Anders sähen die Vorzeichen bei einer Trennung aus. Dann wären sowohl „Rest-Großbritannien“ als auch Schottland Rechtsnachfolger von Großbritannien und sämtliche völkerrechtlichen Verträge Großbritanniens würden automatisch auch für Schottland gelten, das dann auch Mitglied der UNO, der EU und der NATO wäre. Dies ist die schottische Sichtweise, die jedoch (noch) von keinem anderen Land geteilt wird und bei der EU (Stichwort: Separationsbestrebungen in Spanien, Belgien, Italien und Frankreich) auf keine Gegenliebe stößt. Sollten die Schotten mit „ja“ stimmen, wird die Rechnung nicht eben gering ausfallen. Das ist dann wohl der Preis für Unabhängigkeit und Gerechtigkeit.

Glückliches Alba … oder ist auch das nur ein Mythos?

Sollten die Schotten für ihre Unabhängigkeit votieren und sowohl die Londoner Regierung als auch die EU ihnen keine all zu großen Steine in den Weg legen, könnte der schottische Traum von einem gerechteren Staat in Erfüllung gehen. Doch auch hier sind leider Zweifel angebracht. In einem unabhängigen Schottland wäre die Scottish National Party (SNP) auf absehbare Zeit die dominierende Kraft. Die SNP ist zwar sozialdemokratisch, jedoch nicht wirklich links. Bislang übertünchte die Forderung nach einer Unabhängigkeit die meisten wichtigen politischen Richtungsfestlegungen der SNP. Wohin der Weg nach einer Unabhängigkeit gehen würde, ist dabei vollkommen offen. Innerhalb der SNP gibt es bereits Stimmen, die zur Ankurbelung der Wirtschaft und Neuansiedelung britischer Unternehmen eine Senkung der Unternehmensbesteuerung fordern. Vor allem in den entscheidenden Fragen, welche Währung ein unabhängiges Schottland haben und ob es Mitglied der EU werden soll, macht es sich die SNP sehr einfach und verfolgt eine zweckoptimistische Vogel-Strauß-Linie. Einen Plan B hat sie nicht in der Tasche. Welche Politik ein unabhängiges Schottland wirklich einschlagen wird, ist daher von zig verschiedenen Entwicklungen abhängig und vollkommen offen.

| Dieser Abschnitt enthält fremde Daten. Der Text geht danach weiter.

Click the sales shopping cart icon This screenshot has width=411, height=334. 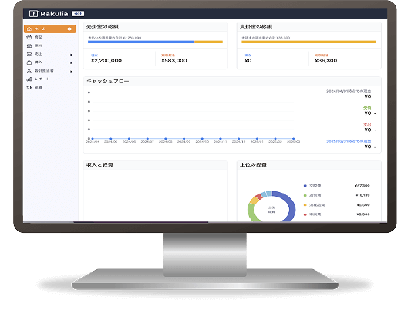pos(29,54)
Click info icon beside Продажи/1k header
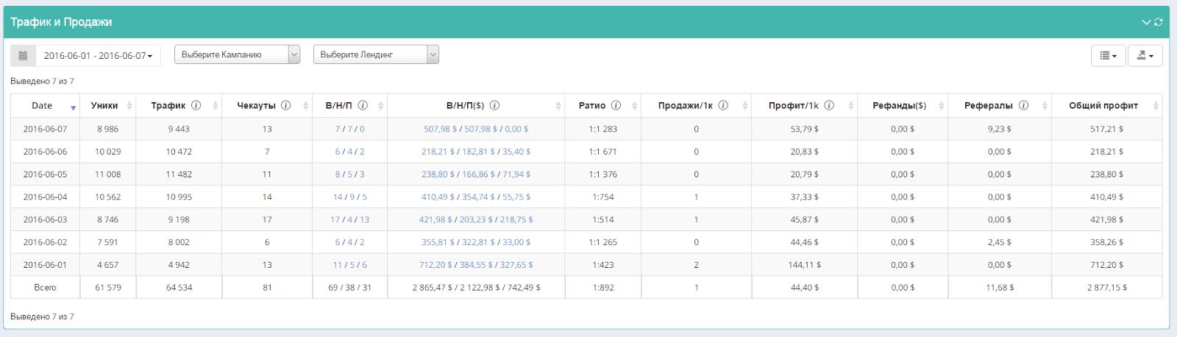Viewport: 1177px width, 337px height. (723, 105)
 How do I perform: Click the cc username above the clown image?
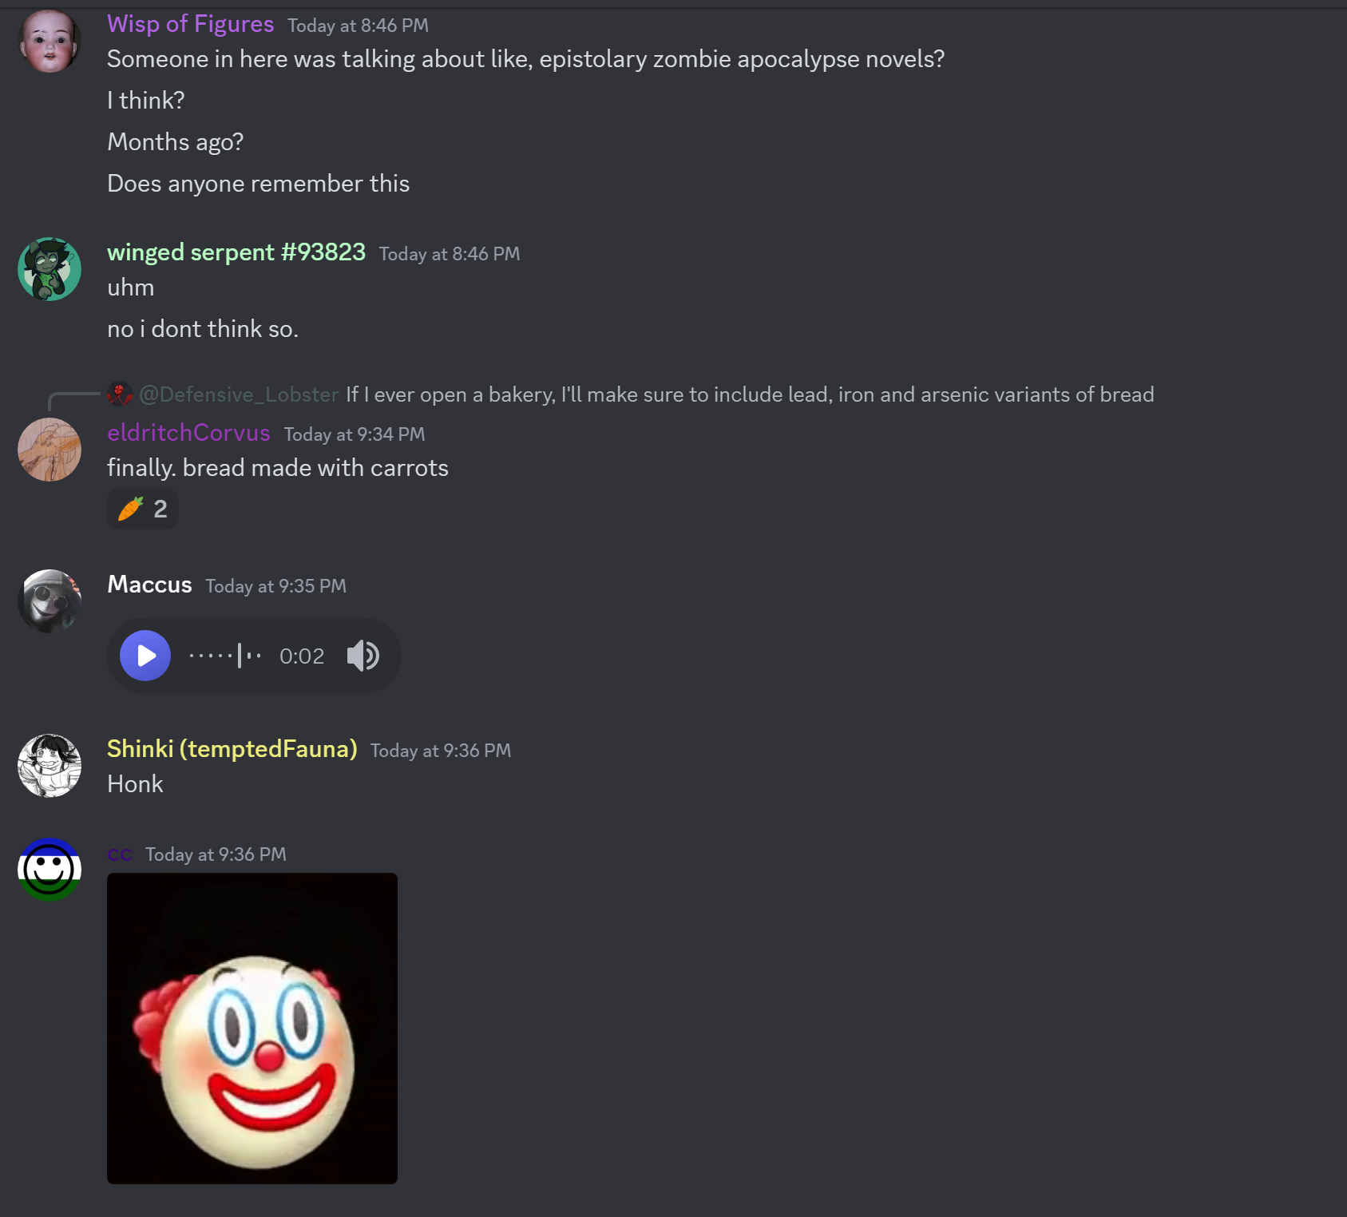120,854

Vielleicht ist der Wunsch nach einem gerechteren Staat auch nur ein Mythos, der den Realitäten geopfert wird, sobald dies opportun scheint. Eine echte Wahl haben die Schotten aber ohnehin nicht. Wenn sie sich für die Unabhängigkeit entscheiden, werden sie zumindest die Garantie haben, nie wieder von den Torries aus Westminster regiert zu werden – und das allein scheint schon eine lohnenswerte Perspektive zu sein. Und wer weiß schon, wie die Welt in zehn Jahren aussieht? Vielleicht haben wir 2024 ein ultranationalistisches England unter einer UKIP-Regierung, das aus der EU ausgetreten ist und ein sozialdemokratisches EU-Land Schottland, das die besten Werte aus dem Erbe Großbritanniens in eine neue Zukunft mitnimmt? Dann wäre Schottland auch als Einwanderungsland für enttäuschte Deutsche erste Wahl. Doch diese Entscheidung müssen die Schotten und niemand sonst fällen.